Sri Lanka is one of the latest countries to experience an alarming rise in dengue cases. Recent news out of the country has been filled with stories of dengue prevention efforts and updates on the rapid spread of the disease.
 
According to a June 18 report in ColomboPage, there have been 12,165 dengue cases and 65 deaths from the disease in Sri Lanka. (These numbers tend to vary depending on the news source.)
 
Earlier this week, Sri Lanka’s Ministry of Health declared the period from June 25 to July 25 as “National Dengue Eradication Month.” The country’s presidentially appointed anti-dengue task force will conduct a variety of dengue prevention activities during this time. Additionally, health officials urged media outlets to devote more airtime to educating the public about dengue.
 
The health ministry has warned that the country’s dengue outbreak has evolved into a severe epidemic.

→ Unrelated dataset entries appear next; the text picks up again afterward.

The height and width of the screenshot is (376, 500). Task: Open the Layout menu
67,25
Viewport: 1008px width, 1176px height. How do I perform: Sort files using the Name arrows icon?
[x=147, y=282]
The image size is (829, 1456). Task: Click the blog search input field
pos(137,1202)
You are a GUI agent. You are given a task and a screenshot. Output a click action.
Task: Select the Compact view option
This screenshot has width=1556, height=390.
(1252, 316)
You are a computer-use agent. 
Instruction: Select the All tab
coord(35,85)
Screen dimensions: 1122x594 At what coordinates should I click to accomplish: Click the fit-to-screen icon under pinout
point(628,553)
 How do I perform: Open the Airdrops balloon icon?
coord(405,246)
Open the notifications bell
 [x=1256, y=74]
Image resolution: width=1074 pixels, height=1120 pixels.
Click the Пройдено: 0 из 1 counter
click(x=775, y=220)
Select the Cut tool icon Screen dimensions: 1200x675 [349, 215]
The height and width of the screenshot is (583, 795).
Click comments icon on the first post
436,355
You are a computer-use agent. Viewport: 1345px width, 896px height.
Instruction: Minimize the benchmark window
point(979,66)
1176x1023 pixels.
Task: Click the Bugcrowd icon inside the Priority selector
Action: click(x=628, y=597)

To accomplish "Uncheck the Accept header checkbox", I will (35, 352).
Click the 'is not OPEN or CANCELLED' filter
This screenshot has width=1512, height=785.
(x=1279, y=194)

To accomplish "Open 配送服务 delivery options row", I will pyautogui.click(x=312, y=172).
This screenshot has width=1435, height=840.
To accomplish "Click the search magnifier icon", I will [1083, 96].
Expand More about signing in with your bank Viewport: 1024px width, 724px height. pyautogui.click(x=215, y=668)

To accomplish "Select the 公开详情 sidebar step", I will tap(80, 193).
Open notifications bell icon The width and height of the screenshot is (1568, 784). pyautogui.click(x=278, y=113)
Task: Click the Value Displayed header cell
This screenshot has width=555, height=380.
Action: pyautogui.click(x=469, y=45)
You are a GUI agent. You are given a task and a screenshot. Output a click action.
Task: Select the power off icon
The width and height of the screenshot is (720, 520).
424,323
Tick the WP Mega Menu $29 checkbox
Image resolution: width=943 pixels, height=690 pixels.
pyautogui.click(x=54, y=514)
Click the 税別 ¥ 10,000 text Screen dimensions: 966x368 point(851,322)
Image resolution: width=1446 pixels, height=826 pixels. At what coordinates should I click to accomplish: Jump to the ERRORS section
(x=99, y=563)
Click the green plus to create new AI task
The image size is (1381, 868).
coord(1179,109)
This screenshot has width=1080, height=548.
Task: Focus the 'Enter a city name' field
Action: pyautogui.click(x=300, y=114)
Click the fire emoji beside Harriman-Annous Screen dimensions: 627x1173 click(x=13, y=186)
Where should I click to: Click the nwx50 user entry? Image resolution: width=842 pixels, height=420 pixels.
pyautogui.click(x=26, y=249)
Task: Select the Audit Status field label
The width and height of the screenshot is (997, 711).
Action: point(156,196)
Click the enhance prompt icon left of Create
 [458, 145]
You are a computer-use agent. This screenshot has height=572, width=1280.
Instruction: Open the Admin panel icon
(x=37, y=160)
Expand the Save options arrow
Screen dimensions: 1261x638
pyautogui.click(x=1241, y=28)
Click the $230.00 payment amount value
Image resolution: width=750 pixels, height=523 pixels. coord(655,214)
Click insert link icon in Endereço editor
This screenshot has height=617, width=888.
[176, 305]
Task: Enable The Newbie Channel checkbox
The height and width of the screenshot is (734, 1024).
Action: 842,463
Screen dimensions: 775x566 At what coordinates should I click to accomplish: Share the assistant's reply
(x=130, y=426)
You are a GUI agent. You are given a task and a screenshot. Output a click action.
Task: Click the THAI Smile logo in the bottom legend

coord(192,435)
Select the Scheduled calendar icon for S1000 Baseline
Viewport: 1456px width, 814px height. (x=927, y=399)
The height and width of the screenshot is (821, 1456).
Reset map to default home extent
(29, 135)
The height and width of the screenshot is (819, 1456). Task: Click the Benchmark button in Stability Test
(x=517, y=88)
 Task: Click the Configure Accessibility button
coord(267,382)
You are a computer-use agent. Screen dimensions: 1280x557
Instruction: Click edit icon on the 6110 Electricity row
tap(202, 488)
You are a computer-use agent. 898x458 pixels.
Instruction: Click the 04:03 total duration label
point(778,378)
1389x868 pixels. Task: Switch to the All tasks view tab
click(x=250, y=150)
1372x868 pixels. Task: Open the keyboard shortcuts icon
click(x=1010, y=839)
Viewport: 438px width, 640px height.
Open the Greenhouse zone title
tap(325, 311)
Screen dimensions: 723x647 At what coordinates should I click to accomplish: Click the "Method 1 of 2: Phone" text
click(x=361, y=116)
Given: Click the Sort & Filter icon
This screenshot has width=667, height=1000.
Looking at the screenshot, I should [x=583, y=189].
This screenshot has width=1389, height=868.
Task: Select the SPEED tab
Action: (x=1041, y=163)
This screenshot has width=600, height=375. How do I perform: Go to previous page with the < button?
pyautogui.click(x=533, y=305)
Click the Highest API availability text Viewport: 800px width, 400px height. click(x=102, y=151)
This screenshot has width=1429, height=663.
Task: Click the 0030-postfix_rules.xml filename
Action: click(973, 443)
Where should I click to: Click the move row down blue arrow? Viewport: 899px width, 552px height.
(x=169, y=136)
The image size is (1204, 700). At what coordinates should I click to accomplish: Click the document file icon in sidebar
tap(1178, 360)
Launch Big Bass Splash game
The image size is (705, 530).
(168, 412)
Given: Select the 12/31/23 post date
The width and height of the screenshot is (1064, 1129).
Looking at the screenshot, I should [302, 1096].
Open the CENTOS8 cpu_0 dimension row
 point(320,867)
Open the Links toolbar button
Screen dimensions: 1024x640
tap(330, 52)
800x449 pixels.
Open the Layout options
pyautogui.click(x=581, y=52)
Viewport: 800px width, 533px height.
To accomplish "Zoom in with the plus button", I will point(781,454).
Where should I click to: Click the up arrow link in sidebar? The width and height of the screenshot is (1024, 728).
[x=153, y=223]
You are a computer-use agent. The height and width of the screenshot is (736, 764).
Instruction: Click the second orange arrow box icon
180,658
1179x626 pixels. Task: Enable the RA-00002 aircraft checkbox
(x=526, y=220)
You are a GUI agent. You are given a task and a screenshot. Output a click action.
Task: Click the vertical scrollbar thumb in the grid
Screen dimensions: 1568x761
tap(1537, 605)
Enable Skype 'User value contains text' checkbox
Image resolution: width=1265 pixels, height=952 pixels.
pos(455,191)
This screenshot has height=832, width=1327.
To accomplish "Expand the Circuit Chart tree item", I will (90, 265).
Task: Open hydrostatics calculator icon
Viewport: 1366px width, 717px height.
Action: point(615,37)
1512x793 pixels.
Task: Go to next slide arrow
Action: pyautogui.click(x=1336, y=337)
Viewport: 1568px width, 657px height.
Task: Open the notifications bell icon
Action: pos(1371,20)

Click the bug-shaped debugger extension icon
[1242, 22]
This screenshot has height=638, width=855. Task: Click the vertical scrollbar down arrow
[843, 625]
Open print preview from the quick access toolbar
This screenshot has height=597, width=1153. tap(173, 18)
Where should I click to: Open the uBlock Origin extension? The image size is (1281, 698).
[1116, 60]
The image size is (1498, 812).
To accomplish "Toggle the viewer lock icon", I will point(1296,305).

As a result, a health ministry official told local media that all government hospitals are currently overflowing with dengue patients and are hazardous to other patients. Officials said that school children are the most vulnerable population in terms of contracting dengue.
 
The Business Standard reported that the capital district of Colombo has recorded the highest number of dengue cases, with nearly 3,000 suffering from the disease. Although a national dengue eradication program was launched in 2010, there has been a surge in the number of dengue cases this year.
 
Another news article said that Sri Lanka has seen a threefold increase in the number of cases when comparing this year to last year. Medical officials expect that this figure will increase dramatically in the coming months with the onslaught of the rainy season.
 
Meanwhile, public health inspectors in the country recently went on strike in protest of the government’s failure to meet their financial demands. The health ministry is attempting to resolve the dispute as quickly as possible so that the inspectors can get back to work. The inspectors are particularly vital during Sri Lanka’s dengue outbreak.